_WHAT YOU NEED TO DO_
Copy the data exactly, pictures aside.

_DATASET EXCERPTS_

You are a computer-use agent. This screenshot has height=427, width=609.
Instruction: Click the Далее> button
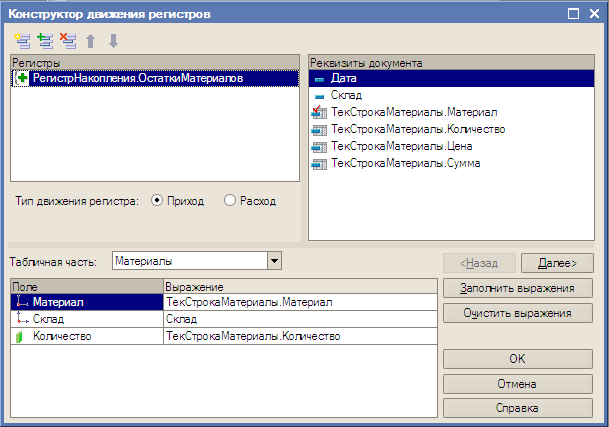557,263
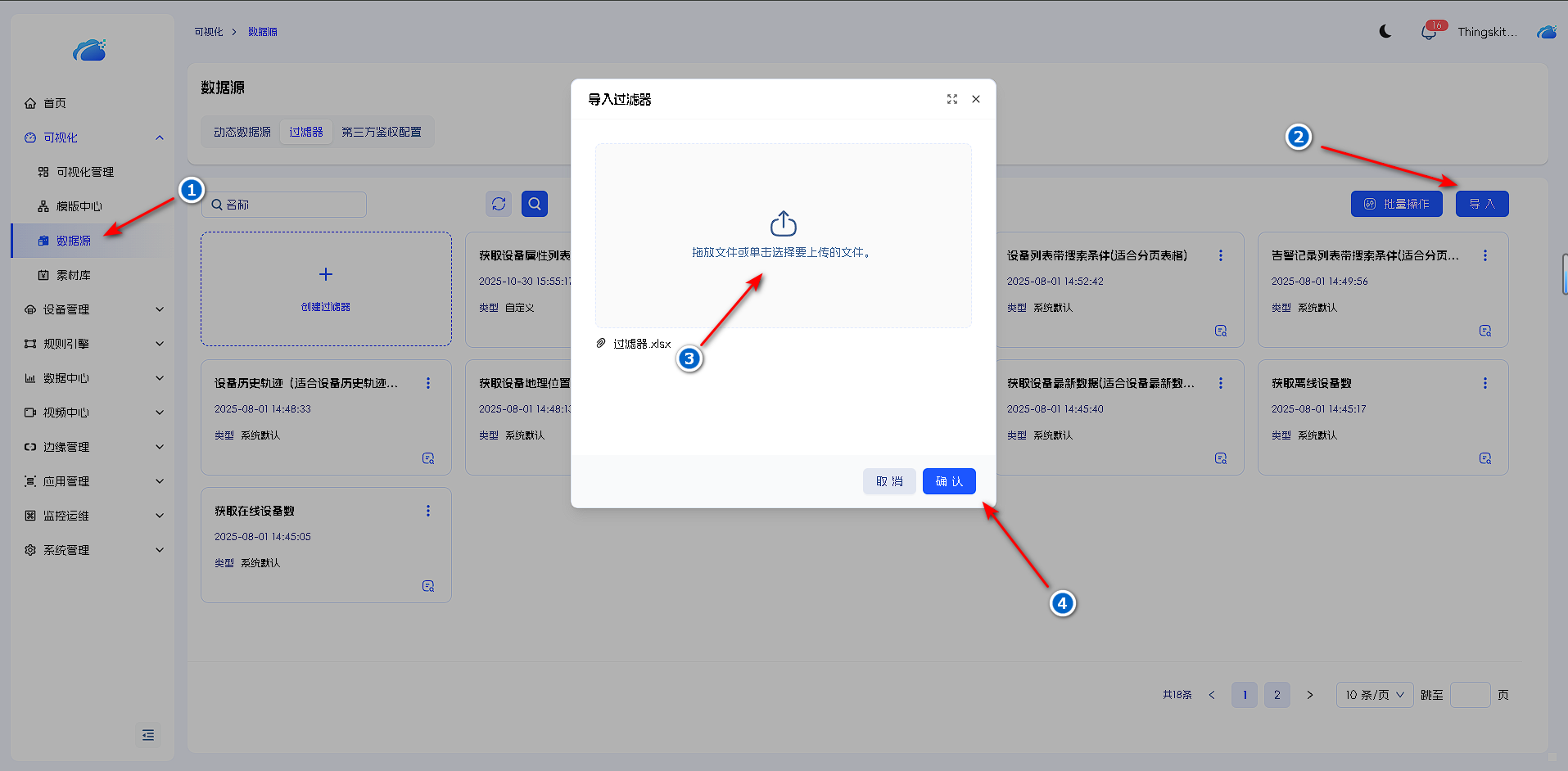This screenshot has height=771, width=1568.
Task: Expand the 设备管理 sidebar menu
Action: 94,309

_EXPECTED ANSWER_
You are a computer-use agent. This screenshot has height=427, width=609.
Instruction: Click the Далее> button
557,263
This screenshot has height=771, width=1568.
Task: Expand the 设备管理 sidebar menu
Action: 94,309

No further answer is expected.